Progress brought with it the paving of the highway and the new adventures for the growing boy. Kendall quickly made friends with the highway workers was soon allowed to stand on the back of the road grader and ride from the store to the Kemper County line and back. Because of the highway, the store had to be downsized. It was cut in half and the front part moved away. The porch was replaced and the store continued to operate, only with half the space.
Along about 1962, with the news of crimes committed on similar enterprises in other parts of the state, Miss Agnes became fearful of operating the store by herself, and the business was sold to the Carpenters. By this time the boy was grown and had moved to the neighboring community of Pine Springs, where he and his wife raised two daughters.
Closed, but not forgotten
The store has been closed now for many years, having given way to more modern venues. The highway is now well traveled, making trips into Meridian easier and more common for the citizens than when the store was a community essential.

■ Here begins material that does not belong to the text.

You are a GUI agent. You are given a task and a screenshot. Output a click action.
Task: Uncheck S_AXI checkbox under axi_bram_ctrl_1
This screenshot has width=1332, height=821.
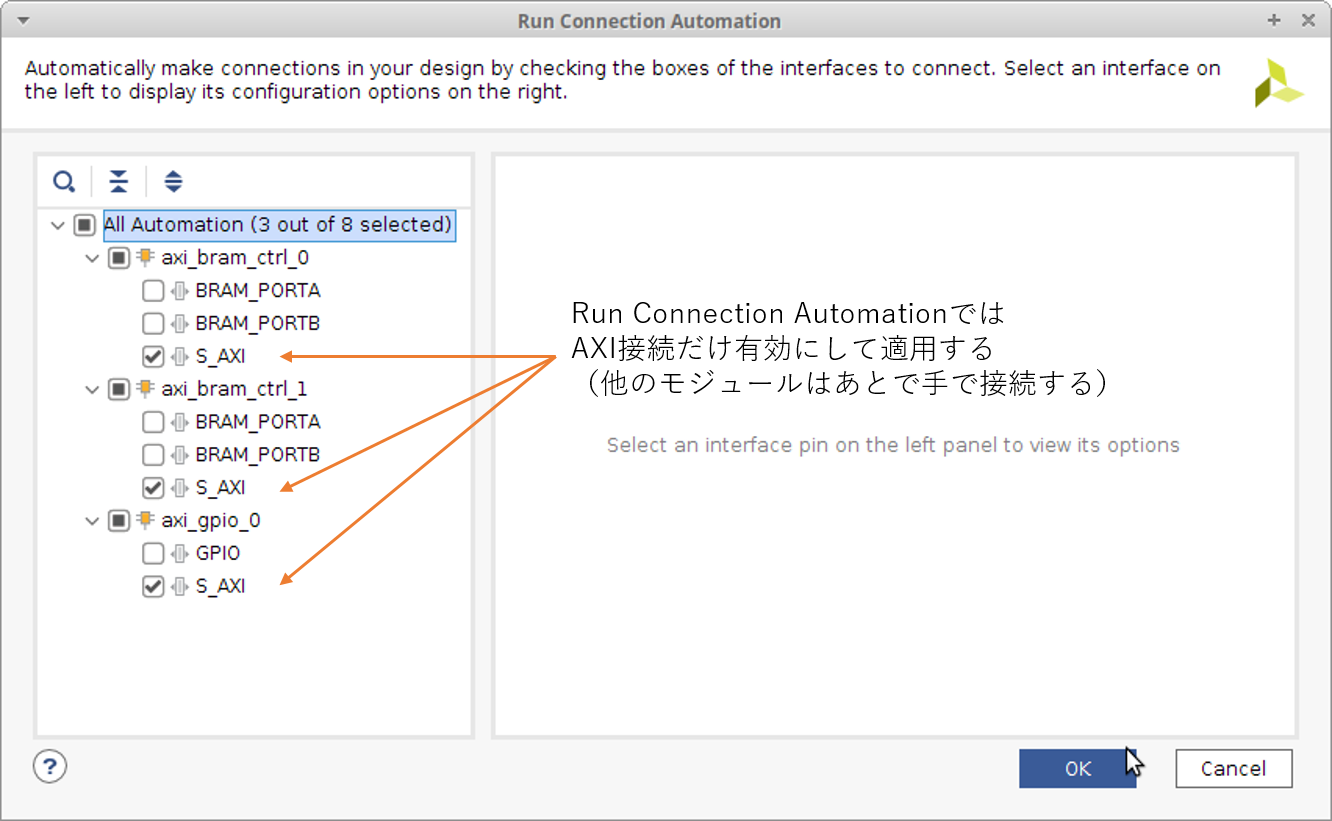point(153,488)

Miss Agnes passed away in 1997 at the age of 97. Kendall never became the businessman that at the age of 4, he was certain he would be. But he provided well for his family, working 35 years for the phone company. He is now himself a grandfather of six and passes on to his grandchildren stories of the store and of that era, with a touch of regret that they never experienced the magic of such a place and time.